Records from a collection
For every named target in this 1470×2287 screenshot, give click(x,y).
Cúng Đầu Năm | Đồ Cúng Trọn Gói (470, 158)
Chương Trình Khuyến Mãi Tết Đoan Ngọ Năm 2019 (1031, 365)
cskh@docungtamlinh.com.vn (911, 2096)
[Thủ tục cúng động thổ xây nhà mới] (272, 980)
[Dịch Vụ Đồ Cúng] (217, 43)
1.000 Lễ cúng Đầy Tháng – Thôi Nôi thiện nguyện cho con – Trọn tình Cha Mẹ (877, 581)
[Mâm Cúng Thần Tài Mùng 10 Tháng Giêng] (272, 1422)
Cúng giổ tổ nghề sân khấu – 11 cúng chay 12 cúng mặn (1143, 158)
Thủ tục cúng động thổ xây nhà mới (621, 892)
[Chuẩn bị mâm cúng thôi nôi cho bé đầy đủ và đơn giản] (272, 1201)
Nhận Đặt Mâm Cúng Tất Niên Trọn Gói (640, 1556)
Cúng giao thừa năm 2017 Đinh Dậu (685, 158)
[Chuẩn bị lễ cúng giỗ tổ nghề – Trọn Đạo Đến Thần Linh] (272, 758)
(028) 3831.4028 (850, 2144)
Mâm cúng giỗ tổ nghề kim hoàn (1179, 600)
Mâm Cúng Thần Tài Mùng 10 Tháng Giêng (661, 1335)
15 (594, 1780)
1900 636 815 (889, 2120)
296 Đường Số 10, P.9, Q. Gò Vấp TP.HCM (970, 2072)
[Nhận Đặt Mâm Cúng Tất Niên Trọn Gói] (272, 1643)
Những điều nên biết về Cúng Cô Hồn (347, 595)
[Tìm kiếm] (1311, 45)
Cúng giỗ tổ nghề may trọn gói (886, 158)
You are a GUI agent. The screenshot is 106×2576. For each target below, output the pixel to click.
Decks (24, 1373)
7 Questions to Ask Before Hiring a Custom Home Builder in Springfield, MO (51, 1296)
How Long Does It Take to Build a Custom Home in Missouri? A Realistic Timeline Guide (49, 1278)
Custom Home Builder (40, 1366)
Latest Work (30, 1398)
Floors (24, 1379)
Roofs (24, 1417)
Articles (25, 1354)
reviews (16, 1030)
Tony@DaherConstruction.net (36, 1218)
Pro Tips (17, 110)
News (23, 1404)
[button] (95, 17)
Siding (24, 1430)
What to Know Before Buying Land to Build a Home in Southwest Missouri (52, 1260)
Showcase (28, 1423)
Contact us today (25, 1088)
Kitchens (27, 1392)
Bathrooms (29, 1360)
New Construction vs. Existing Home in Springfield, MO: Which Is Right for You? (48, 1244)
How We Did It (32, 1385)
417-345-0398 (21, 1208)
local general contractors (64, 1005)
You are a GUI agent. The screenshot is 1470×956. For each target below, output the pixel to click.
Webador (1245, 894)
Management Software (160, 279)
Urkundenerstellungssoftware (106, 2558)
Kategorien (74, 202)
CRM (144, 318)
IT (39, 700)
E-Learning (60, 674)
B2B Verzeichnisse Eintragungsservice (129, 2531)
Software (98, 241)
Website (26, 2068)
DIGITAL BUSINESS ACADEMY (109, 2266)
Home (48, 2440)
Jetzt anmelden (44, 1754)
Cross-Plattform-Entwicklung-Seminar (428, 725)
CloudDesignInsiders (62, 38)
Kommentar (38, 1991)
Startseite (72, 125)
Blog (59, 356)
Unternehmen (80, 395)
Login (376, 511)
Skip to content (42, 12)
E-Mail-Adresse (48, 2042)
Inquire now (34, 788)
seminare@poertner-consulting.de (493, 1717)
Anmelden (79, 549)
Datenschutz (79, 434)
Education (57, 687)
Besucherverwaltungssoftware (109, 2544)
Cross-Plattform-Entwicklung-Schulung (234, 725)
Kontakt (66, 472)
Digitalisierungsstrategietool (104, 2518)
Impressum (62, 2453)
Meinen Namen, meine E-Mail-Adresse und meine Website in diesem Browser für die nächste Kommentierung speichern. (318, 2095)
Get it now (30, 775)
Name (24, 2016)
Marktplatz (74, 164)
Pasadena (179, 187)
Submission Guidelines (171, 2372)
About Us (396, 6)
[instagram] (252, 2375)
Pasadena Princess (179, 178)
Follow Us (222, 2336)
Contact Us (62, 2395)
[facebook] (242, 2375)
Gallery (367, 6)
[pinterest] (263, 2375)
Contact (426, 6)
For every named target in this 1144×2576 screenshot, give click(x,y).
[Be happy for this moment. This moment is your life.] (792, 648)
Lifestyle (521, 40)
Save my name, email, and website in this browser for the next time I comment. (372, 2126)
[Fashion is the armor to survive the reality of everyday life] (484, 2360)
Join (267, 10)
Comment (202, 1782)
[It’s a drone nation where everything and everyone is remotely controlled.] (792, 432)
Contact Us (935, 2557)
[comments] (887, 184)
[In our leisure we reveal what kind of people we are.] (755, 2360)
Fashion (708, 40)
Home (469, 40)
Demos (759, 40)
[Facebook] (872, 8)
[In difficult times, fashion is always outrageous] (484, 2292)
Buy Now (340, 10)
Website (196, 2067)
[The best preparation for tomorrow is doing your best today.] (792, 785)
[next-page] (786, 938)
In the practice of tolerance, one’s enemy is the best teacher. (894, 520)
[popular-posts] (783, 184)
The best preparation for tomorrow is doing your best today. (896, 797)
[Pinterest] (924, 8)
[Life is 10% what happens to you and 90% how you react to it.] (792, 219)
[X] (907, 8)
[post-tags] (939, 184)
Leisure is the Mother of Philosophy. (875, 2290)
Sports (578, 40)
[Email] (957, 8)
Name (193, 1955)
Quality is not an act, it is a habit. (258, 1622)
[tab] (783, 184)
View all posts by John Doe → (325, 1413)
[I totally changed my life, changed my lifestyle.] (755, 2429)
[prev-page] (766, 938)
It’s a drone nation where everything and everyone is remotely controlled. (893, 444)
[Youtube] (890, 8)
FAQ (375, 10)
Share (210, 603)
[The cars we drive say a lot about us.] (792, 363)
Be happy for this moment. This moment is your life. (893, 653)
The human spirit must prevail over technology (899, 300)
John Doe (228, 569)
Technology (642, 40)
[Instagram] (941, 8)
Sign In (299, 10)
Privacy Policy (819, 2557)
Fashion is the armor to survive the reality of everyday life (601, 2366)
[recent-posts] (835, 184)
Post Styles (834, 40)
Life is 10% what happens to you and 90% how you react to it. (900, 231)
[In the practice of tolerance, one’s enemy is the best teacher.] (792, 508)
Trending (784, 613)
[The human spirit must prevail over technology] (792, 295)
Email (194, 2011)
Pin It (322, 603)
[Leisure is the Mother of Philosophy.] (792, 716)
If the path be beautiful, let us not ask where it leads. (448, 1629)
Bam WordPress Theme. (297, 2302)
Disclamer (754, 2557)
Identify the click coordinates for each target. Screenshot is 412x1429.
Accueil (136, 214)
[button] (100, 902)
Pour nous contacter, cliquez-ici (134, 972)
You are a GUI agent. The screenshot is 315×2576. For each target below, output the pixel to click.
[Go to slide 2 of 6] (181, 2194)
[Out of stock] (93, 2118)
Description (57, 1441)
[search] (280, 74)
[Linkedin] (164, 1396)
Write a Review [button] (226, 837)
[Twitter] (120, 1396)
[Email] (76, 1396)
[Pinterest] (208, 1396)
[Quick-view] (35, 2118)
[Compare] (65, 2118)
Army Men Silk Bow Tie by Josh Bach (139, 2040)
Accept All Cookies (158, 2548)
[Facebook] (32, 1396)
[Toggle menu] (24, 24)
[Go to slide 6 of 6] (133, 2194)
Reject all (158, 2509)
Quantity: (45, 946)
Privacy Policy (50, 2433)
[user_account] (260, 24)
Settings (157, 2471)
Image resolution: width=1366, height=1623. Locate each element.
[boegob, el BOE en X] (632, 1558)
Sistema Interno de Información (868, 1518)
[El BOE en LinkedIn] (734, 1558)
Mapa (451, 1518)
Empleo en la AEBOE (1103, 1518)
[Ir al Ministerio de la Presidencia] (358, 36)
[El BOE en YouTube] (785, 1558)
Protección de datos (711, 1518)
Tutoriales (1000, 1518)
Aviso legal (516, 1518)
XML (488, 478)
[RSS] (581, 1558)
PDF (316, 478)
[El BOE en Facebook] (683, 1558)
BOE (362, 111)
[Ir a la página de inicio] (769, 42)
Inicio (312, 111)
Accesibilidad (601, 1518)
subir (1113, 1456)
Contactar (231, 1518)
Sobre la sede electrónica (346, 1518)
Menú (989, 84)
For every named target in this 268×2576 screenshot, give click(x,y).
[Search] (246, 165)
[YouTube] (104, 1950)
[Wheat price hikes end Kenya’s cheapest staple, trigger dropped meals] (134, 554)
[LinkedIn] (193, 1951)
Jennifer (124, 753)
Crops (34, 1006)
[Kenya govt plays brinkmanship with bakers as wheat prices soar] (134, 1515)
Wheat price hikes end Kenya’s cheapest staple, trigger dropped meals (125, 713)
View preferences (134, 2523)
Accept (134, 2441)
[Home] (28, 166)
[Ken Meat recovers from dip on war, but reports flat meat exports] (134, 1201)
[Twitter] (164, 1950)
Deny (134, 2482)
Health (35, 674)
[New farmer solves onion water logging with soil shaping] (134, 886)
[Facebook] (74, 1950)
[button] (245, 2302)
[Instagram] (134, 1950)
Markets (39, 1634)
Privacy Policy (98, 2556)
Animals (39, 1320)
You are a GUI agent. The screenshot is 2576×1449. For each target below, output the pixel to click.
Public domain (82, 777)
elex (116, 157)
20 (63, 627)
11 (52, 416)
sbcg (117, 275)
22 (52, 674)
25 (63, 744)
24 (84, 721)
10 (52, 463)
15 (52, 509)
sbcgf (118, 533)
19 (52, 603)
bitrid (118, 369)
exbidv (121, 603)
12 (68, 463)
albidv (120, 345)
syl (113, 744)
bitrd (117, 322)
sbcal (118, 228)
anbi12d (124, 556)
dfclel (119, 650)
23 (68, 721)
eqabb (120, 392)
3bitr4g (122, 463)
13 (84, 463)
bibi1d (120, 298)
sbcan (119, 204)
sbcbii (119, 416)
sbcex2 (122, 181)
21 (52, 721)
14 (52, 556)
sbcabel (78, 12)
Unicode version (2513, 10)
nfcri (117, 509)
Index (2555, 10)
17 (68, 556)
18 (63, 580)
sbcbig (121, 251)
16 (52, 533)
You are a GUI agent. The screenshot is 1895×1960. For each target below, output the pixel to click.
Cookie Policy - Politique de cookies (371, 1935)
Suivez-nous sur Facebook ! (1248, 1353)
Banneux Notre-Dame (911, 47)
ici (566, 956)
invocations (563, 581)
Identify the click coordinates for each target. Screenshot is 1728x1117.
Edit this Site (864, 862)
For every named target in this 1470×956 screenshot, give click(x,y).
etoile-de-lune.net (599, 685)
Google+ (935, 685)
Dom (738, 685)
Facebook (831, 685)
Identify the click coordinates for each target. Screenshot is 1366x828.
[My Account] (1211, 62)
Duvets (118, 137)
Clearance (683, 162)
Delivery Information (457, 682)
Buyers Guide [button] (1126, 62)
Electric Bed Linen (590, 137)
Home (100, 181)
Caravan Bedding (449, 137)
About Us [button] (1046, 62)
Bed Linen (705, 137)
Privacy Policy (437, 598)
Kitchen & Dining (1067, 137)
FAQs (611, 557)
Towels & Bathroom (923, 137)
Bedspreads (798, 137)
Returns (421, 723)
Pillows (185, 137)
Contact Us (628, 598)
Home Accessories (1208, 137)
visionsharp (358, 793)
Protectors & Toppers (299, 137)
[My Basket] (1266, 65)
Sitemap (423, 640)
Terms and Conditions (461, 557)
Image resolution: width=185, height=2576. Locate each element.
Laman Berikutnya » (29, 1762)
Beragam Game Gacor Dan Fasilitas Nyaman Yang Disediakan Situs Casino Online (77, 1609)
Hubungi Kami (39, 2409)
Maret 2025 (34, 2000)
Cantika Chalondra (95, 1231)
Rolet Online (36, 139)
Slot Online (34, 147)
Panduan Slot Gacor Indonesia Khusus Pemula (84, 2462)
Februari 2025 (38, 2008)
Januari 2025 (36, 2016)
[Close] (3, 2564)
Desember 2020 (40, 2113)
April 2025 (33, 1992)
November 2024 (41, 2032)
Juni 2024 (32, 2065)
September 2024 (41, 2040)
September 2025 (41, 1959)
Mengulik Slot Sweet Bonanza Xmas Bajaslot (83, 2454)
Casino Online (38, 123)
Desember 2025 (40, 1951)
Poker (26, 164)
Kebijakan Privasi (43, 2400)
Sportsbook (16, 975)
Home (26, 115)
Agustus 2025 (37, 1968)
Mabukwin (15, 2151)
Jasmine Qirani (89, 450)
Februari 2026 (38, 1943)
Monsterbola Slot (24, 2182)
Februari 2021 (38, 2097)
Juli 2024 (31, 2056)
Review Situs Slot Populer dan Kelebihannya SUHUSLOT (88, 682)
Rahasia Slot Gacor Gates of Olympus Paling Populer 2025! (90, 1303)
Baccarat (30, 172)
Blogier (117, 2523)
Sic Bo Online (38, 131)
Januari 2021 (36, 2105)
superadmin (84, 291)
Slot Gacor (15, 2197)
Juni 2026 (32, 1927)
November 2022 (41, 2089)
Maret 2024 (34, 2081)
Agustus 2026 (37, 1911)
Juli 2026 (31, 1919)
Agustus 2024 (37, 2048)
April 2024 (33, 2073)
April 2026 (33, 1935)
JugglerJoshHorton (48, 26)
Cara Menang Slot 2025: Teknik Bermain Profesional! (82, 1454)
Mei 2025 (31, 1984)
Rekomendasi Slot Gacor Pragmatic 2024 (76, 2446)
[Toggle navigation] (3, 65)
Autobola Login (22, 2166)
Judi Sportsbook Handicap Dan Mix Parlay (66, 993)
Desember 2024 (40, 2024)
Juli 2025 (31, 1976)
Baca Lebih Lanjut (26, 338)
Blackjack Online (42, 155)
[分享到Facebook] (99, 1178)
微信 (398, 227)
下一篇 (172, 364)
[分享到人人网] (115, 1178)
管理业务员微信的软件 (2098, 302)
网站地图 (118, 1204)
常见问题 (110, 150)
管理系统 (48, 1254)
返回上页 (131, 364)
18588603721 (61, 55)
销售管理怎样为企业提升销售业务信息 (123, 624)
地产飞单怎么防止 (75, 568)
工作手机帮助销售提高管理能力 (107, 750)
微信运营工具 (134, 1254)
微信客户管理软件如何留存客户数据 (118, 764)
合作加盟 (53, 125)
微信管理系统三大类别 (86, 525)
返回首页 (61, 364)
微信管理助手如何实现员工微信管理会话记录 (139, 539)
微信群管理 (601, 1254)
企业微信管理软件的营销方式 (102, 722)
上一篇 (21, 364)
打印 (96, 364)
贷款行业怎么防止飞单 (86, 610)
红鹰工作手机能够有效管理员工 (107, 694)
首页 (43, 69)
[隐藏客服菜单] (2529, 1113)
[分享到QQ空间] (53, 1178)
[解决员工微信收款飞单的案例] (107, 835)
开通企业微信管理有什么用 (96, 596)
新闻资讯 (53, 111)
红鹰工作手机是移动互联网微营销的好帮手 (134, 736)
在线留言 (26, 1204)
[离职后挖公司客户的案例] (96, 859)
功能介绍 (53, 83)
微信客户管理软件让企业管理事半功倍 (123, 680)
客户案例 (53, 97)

### What to do
Copy out each line of the data above, exactly, if it lies between the line holding "If the path" and the line holding "[Email] (76, 1396)", inclusive; copy no other line.

### Response to this exercise
If the path be beautiful, let us not ask where it leads. (448, 1629)
Bam WordPress Theme. (297, 2302)
Disclamer (754, 2557)
Identify the click coordinates for each target. Screenshot is 412x1429.
Accueil (136, 214)
[button] (100, 902)
Pour nous contacter, cliquez-ici (134, 972)
You are a GUI agent. The screenshot is 315×2576. For each target below, output the pixel to click.
[Go to slide 2 of 6] (181, 2194)
[Out of stock] (93, 2118)
Description (57, 1441)
[search] (280, 74)
[Linkedin] (164, 1396)
Write a Review [button] (226, 837)
[Twitter] (120, 1396)
[Email] (76, 1396)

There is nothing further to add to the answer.